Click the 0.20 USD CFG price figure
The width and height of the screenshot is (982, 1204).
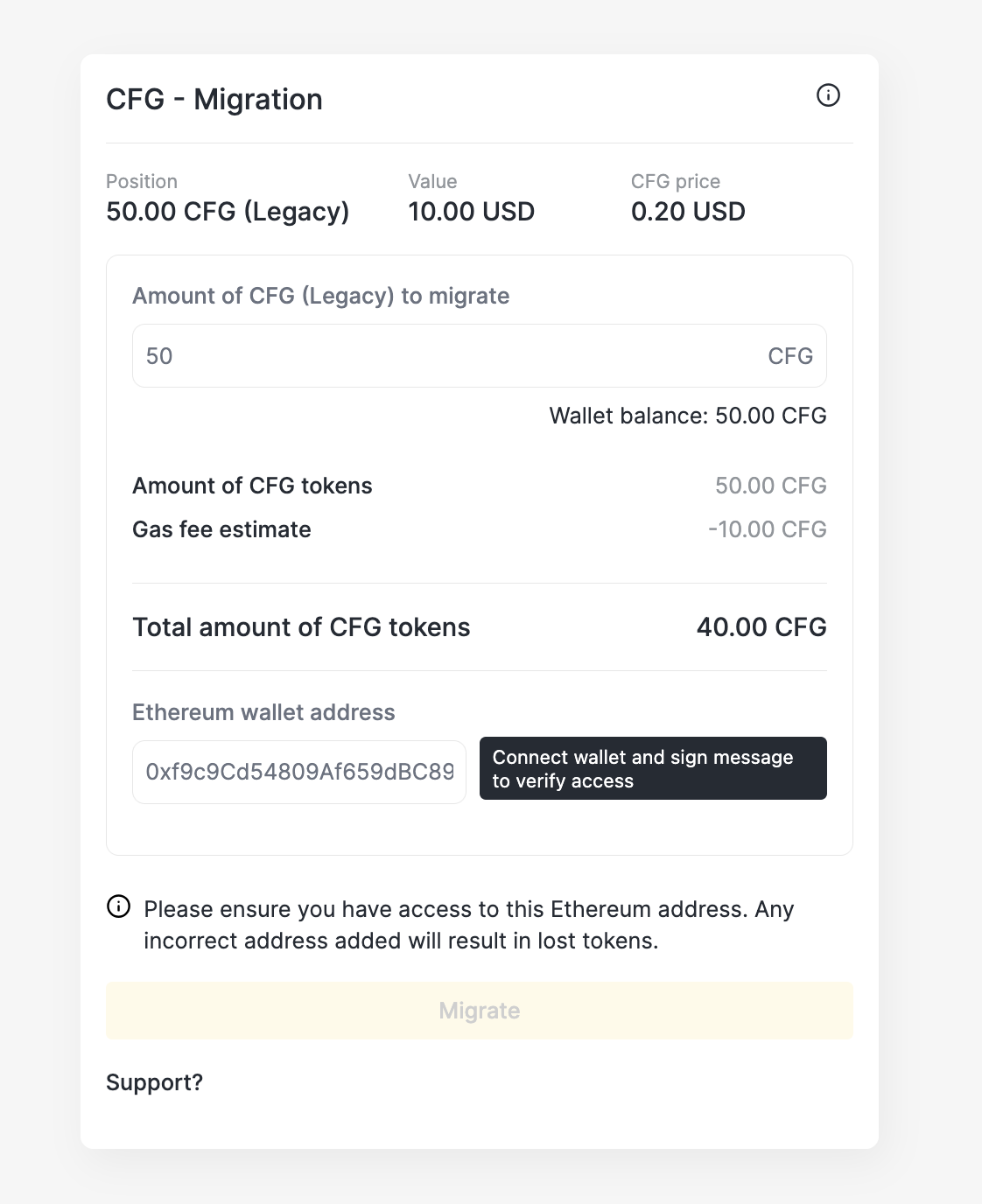(x=688, y=212)
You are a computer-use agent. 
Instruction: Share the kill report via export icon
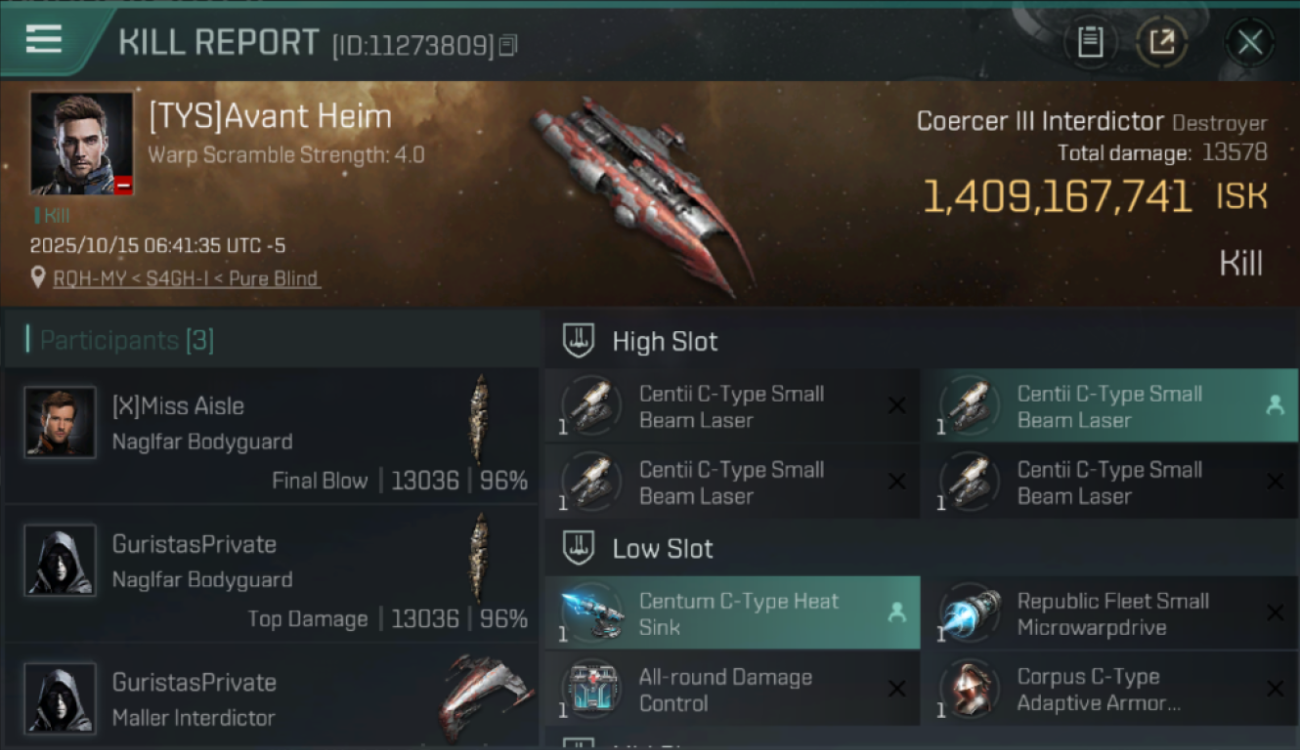pyautogui.click(x=1162, y=43)
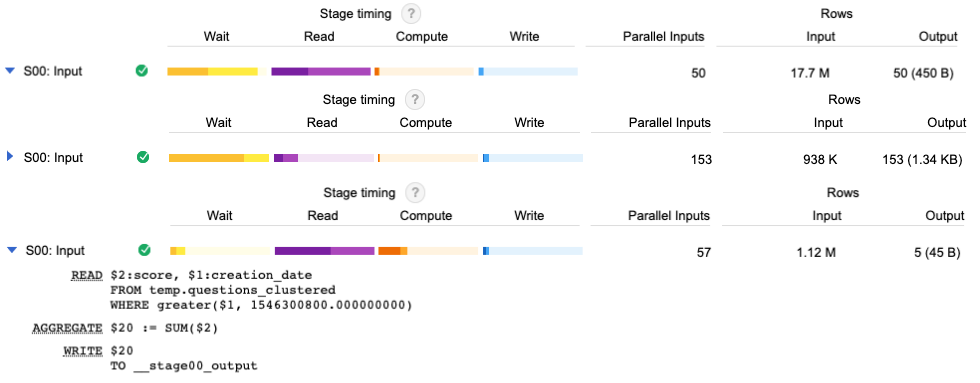Click the purple Read bar in first stage
The height and width of the screenshot is (383, 980).
point(321,72)
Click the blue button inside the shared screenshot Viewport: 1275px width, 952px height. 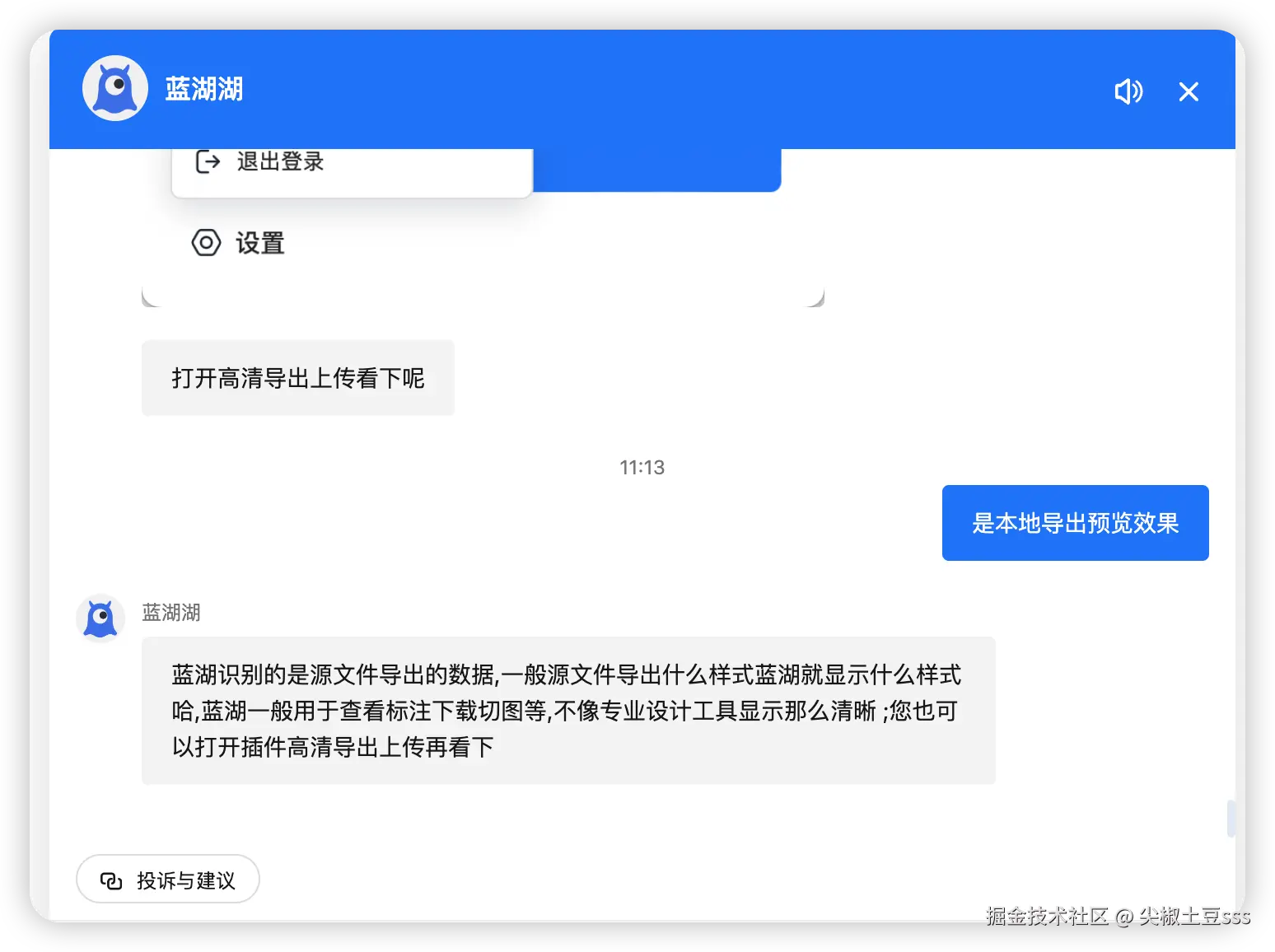click(x=656, y=170)
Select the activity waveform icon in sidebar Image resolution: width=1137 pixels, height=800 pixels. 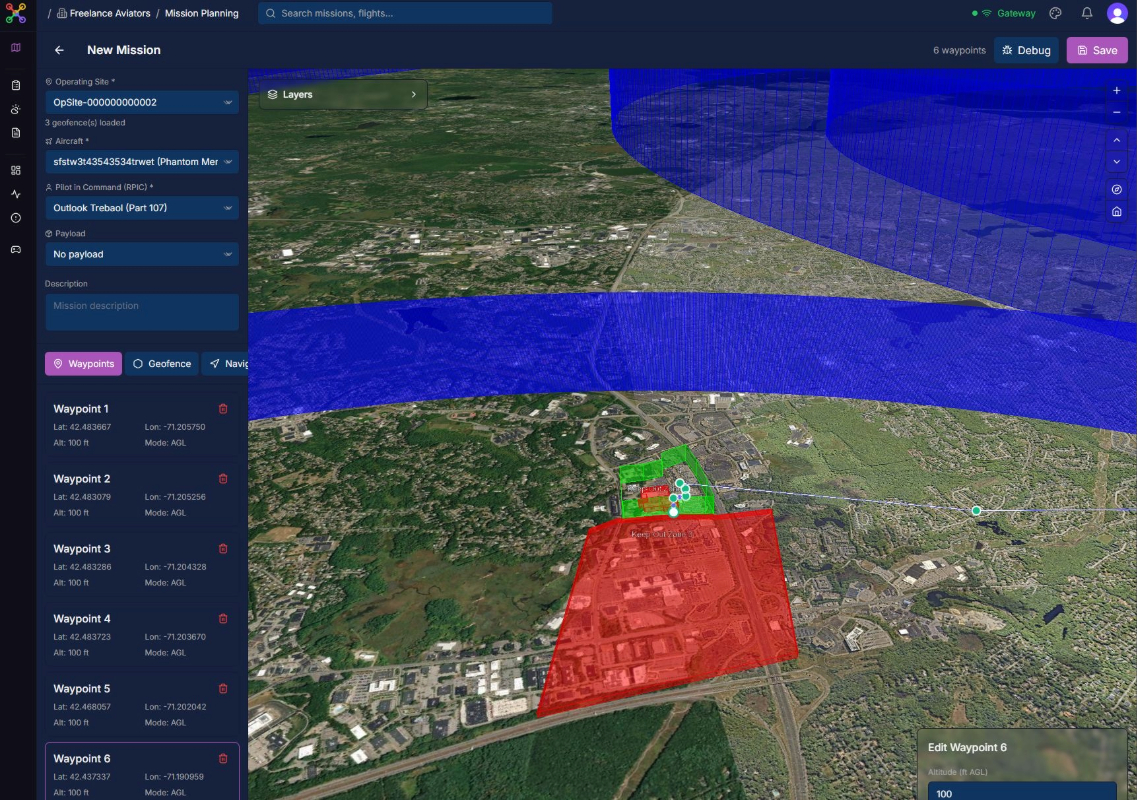(x=15, y=192)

◆ ◆ ◆

» Exercise instructions:
Exactly the lines from the top of the listing through the line with "You are a computer-use agent.", and no pictures, should be printed.

» Output for this task:
Click the 0.20 USD CFG price figure
The width and height of the screenshot is (982, 1204).
(x=688, y=212)
You are a computer-use agent. 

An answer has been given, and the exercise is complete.